Personal smartphones have begun to put a wedge into the iron-clad decisions of IT shops. The wedge has slowly brought about a slightly different change from just bringing in your own cell phone. There has been a much slower movement to implementing the technology you use at home in the office. By this I mean let’s say you use OS X at home, and when you first start in your job they only provide Windows laptops and desktops, but as the years go by, they start adding Macs for the graphics department, and soon new employees are offered a choice between a Mac device or a Windows device.

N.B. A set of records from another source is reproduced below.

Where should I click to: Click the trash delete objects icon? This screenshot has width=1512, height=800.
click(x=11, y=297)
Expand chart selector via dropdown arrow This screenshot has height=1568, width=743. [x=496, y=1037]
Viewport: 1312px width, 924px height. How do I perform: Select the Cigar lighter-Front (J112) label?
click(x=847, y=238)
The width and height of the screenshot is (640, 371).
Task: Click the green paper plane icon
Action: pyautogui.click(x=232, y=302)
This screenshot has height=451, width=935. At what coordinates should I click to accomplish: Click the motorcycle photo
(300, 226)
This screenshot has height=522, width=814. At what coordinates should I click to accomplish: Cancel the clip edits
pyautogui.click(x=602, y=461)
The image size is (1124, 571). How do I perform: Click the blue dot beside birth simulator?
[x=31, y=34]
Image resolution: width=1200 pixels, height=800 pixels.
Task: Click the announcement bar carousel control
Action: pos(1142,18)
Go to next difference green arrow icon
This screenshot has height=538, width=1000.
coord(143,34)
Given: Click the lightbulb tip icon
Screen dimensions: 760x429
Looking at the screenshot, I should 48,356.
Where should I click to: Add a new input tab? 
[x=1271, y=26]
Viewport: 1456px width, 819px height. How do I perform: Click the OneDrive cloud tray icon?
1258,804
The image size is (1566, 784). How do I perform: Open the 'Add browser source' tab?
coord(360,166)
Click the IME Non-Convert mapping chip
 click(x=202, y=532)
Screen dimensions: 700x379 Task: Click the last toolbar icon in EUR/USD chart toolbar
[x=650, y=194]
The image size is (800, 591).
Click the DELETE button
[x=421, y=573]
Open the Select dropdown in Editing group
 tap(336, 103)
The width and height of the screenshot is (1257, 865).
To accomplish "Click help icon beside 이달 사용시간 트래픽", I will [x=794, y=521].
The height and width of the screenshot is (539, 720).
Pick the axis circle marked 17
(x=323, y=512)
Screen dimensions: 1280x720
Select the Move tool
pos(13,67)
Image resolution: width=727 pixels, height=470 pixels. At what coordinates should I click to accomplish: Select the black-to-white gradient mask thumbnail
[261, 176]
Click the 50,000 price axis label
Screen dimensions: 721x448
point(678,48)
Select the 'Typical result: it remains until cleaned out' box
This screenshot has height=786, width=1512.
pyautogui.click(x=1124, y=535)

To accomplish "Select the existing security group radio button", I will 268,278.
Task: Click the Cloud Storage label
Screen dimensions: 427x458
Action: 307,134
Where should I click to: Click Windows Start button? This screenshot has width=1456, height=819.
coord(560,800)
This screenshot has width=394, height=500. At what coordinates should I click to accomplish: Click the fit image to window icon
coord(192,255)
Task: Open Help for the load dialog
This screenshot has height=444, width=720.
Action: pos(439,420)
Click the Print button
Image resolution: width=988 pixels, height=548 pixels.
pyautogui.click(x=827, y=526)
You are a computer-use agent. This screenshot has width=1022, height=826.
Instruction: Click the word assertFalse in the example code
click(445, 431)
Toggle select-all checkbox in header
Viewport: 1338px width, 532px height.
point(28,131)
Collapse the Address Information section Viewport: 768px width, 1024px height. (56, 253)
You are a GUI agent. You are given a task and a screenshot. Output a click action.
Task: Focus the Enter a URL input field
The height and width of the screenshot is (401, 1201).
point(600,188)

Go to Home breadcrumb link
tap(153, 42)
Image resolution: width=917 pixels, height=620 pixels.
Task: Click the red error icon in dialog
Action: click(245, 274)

This type of change is not as heavily mentioned as the implementation of Smartphones in the workplace. I know at my job until last April—geez, it’s been almost a year—we did not even own a Mac. I’ve had my Macs at home since 2007, and my boss got his first Mac in September 2008. I know there are a couple of other employees who own Macs, but there aren’t that many. The entry of Macs into our enterprise has begun to bring about the idea of using non-Windows based machines for tasks. We currently have two Mac mini Servers, non-unibody, and a single iMac. As time goes by, I hope to see more devices get replaced with Macs, even if they are running Windows.
I am not sure how soon the day will come where users are expected to provide their own laptop and smartphone but are allowed to access the enterprise network with these devices. I am sure it’s occurring somewhere in the world, but as of right now this isn’t the norm. It may only be a few years before this is the standard practice. But for now we will take whatever in-roads we can get in order to accomplish what we need to accomplish.